Kini dia memandang segalanya seperti rumah-rumah yang berdiri jaraknya ribuan kilometer jauhnya. Tiap rumah diselimuti oleh semacam plastik tembus pandang dan tak akan dengan mudah dimasuki orang lain kecuali hanya orang-orang paling penting. Dia memandang dari jauh sembari berpikir, tak akan ada satupun dari rumah itu yang akan mengizinkan orang sepertinya masuk.
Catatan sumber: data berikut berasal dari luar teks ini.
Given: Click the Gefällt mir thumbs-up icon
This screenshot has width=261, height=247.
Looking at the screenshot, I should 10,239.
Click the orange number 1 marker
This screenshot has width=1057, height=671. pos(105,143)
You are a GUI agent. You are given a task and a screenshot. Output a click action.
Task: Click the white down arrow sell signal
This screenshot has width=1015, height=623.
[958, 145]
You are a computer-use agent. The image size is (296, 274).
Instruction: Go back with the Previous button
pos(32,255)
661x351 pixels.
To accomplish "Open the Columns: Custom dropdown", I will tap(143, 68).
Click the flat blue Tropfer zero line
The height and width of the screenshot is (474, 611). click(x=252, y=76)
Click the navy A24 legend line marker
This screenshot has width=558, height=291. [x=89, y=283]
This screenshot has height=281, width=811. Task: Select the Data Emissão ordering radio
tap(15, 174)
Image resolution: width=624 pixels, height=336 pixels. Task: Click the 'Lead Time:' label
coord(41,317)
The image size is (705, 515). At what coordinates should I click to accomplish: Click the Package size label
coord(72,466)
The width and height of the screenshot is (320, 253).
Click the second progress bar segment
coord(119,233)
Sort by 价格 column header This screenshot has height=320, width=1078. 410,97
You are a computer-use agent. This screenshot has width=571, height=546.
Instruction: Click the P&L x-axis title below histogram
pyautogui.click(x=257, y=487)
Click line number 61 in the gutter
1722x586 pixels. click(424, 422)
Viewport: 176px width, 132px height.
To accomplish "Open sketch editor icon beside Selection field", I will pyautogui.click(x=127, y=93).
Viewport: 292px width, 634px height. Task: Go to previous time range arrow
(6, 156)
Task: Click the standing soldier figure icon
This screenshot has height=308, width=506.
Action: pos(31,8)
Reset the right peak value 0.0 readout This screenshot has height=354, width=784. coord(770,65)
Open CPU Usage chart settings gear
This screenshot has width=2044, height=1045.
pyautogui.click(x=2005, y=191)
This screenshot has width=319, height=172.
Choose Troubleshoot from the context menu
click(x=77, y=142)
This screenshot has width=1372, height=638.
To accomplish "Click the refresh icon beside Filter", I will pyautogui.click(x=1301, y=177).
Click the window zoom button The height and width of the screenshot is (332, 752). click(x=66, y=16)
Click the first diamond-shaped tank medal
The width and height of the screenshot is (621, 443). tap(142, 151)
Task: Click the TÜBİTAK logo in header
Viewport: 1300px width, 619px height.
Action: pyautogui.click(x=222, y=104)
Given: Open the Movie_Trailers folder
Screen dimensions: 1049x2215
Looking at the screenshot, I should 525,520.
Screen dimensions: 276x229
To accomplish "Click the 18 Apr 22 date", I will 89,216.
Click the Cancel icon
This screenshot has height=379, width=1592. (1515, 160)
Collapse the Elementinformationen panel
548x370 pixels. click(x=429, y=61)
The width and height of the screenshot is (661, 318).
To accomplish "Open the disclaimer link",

Maksudnya-- orang aneh yang lebih suka menghabiskan waktu sendirian sembari merenung, seolah ada awan hitam di atas kepalanya yang tak pernah hilang, yang membanjiri tubuhnya dengan hujan sepanjang waktu. Dia tak pernah usai dengan benaknya, tak pernah usai dengan perasaannya. Orang aneh itu terus berputar-putar dalam lingkaran tanpa satupun orang yang memperhatikan atau peduli pada awan hitam di kepalanya.
"Kau tahu apa guna-ku?" Ia bertanya pada batu. Jelas ia tahu jawabannya.
Kemudian karena kesal, dia melemparkannya ke sungai dan muncul lah gelombang kecil di sekitarnya.
Ia berharap ranting menanyainya sesuatu, ia berharap hidup bersama pohon saja. Namun ia tak suka jadi pohon.
"Kalau kau tak suka, kenapa menimbunnya? Lepaskan saja." komentar rumput liar tentang perasaannya. Dia menyuruh rumput itu diam, rumput itu sama sekali tak tahu apa-apa tentangnya. Mereka hanya pandai berkomentar dan melakukan itu sepanjang waktu. Tanpa bosan, tanpa jeda, tanpa nada yang enak di dengar, tanpa peduli pada perasaan yang ditanyainya.
"Ini, banyak yang hilang, banyak yang terbakar." Dia mengatakannya pada rumput sembari mengelus sebuah batang pohon. Kita semua adalah tanah yang seharusnya menumbuhkan pohon kita sendiri, dan membantu pohon lain tumbuh.